What is required:
Copy the rows from the start through the line containing "point(10,186)", inclusive, swapping "shorts" for "trousers" and changing nothing else. Leave the pictures out of your answer.

* * * * * * * * *

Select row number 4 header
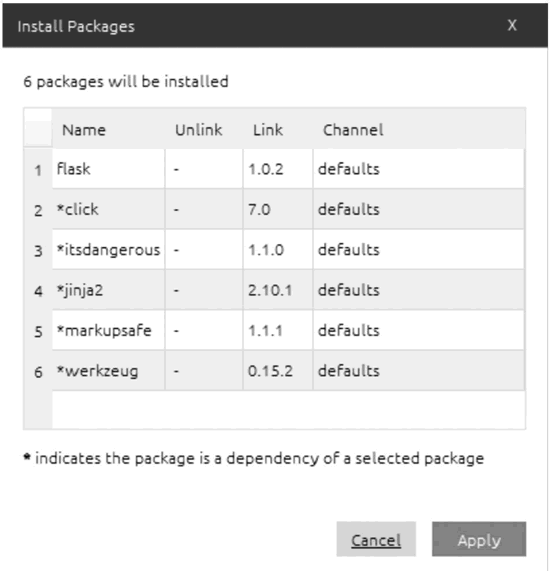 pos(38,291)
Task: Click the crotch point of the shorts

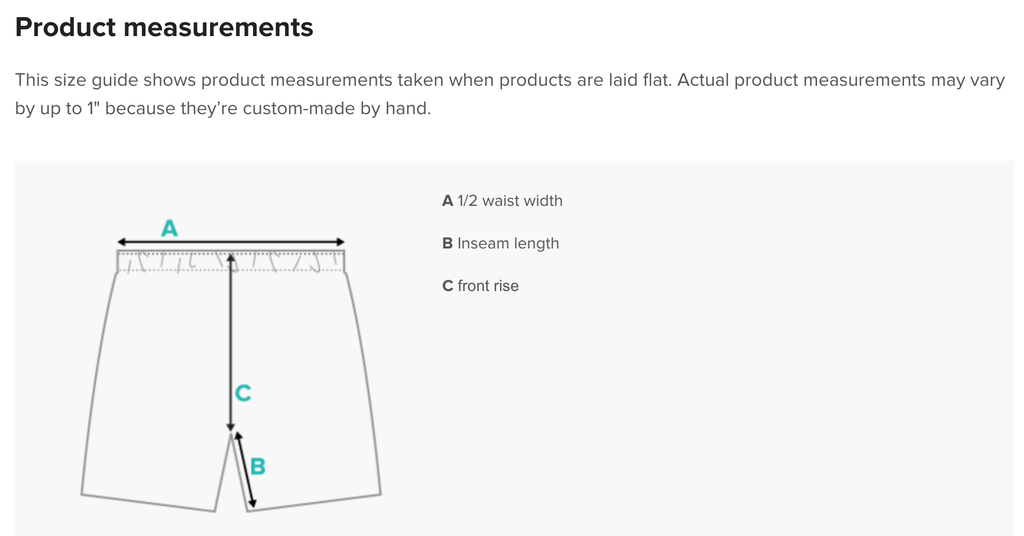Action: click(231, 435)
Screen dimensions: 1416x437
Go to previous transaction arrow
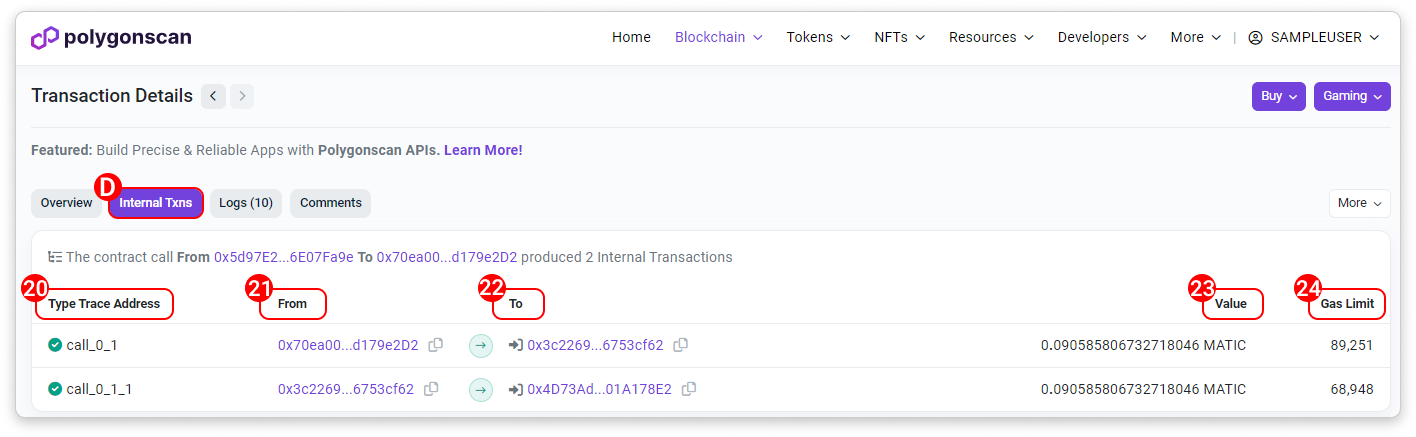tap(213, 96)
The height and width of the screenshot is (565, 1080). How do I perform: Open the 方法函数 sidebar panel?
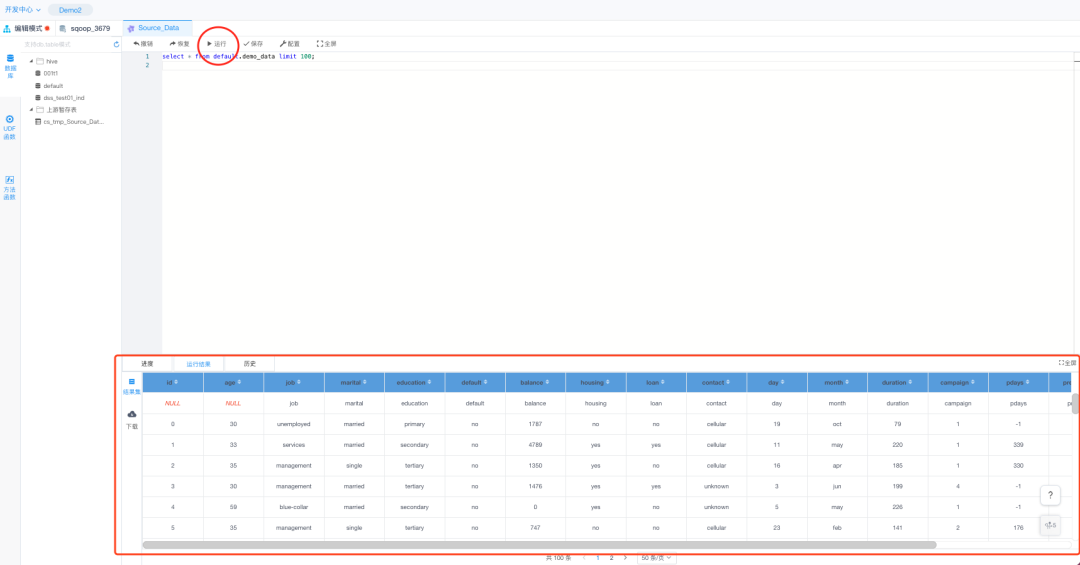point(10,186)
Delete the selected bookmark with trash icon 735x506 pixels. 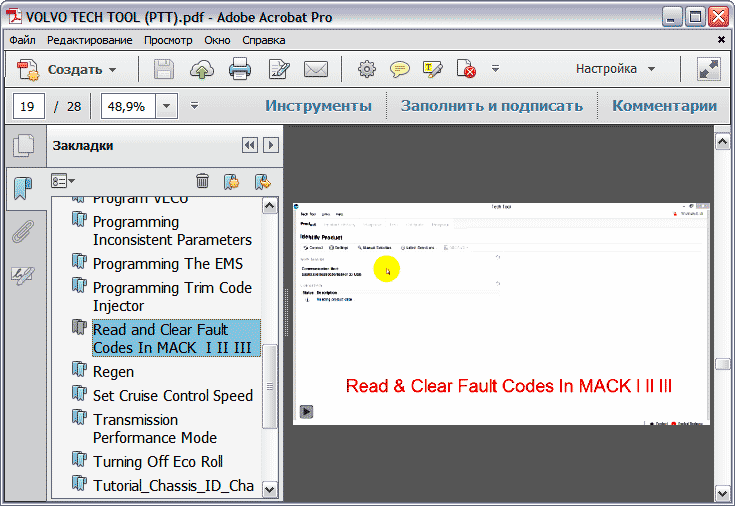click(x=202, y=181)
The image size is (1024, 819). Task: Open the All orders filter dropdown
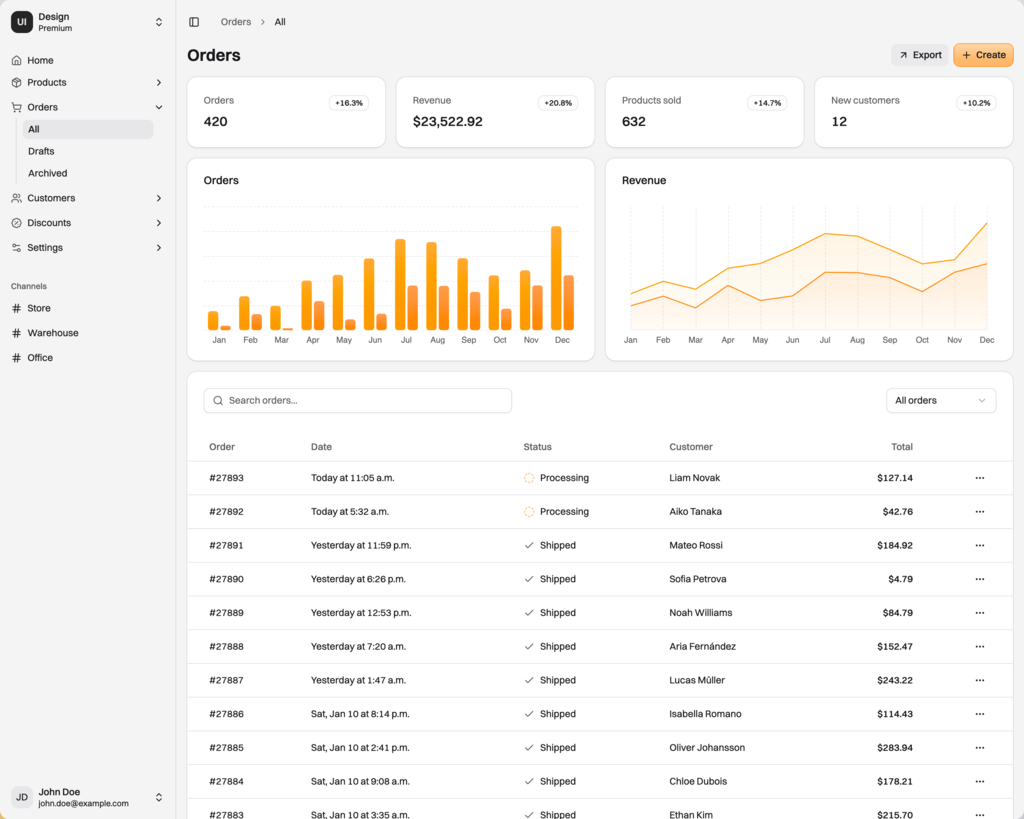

* * * * * * * * *

Result below:
Select row number 4 header
 pos(38,291)
Task: Click the crotch point of the trousers

Action: click(231, 435)
Screen dimensions: 1416x437
Go to previous transaction arrow
tap(213, 96)
The height and width of the screenshot is (565, 1080). How do I perform: Open the 方法函数 sidebar panel?
point(10,186)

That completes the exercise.